Etant donné que les troupes de l’armée nationale déployées dans les deux Kivu sont infiltrées par des militaires rwandais, il s’ensuit que, pour rester près de leur patrie, le Rwanda, elles n’accepteront jamais d’être permutées ailleurs.
Cette réalité semble être confirmée par les dernières informations selon lesquelles parmi les rebelles du M23 il y a aussi des soldats recrutés au Rwanda, comme révélé par un rapport «confidentiel» de l’ONU, dont la BBC a pris connaissance.

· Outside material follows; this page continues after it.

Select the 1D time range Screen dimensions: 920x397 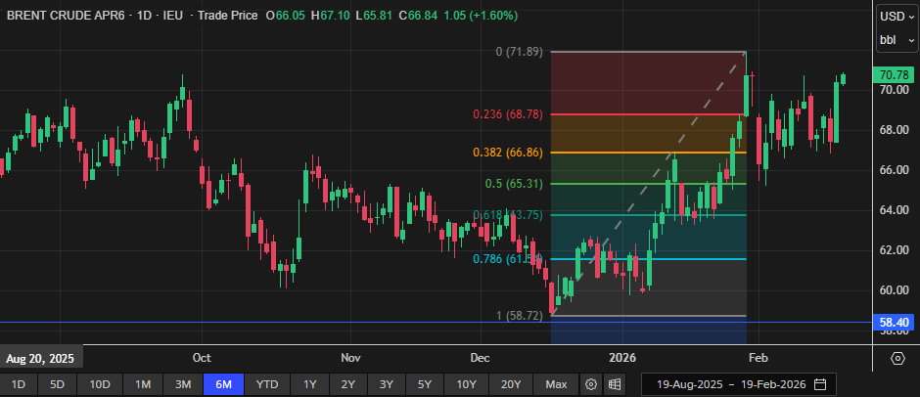click(x=19, y=384)
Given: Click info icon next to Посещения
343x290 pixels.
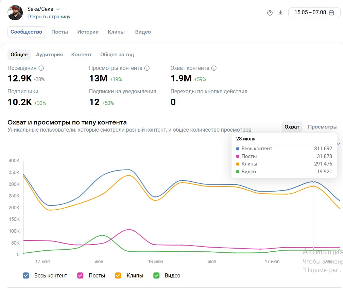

Il est désormais clair: comme certains mouvements politico militaires précédents (l’AFDL, le RCD et le CNDP), qui ont semé la terreur et la désolation parmi la population congolaise et tué huit (8) millions de personnes innocentes et sans défense, le M 23 aussi a été créé et est soutenu par l’actuel régime rwandais de Paul Kagame. Comme d’habitude, le Rwanda nie, en affirmant que l’instabilité actuelle dans l’Est du Congo est une question du gouvernement congolais et de l’armée congolaise. Le Rwanda a toujours réagi de cette façon, même quand on dénonçait son soutien aux mouvements rebelles précédents de l’AFDL, du RCD et du CNDP. Il a toujours nié. Mais il a toujours été démenti par les divers rapports internationaux, y compris ceux de l’ONU. Comme l’Ouganda, le Rwanda demeure, en fait, un pion important dans les mains de certaines puissances occidentales et sociétés multinationales qui sont à la recherche de matières premières, notamment minérales, du Kivu.
Essayer de faire ressortir la vérité des faits est la première étape essentielle pour trouver de bonnes solutions pour mettre fin, dans la justice et la non violence, aux graves violations des droits de l’homme au Congo.

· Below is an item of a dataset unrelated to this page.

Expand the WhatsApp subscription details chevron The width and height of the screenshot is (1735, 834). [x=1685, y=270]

Coincés ces derniers jours par l’armée congolaise, les rebelles du M 23 ont demandé au gouvernement congolais un cessez-le, en vue de négociations et pourparlers.
Non, on ne peut pas négocier avec qui a choisi la voie des armes pour leur propre bénéfice et pour servir des intérêts étrangers, au détriment du bien commun du peuple congolais: ils doivent être désarmés et répondre de leurs actes devant la justice!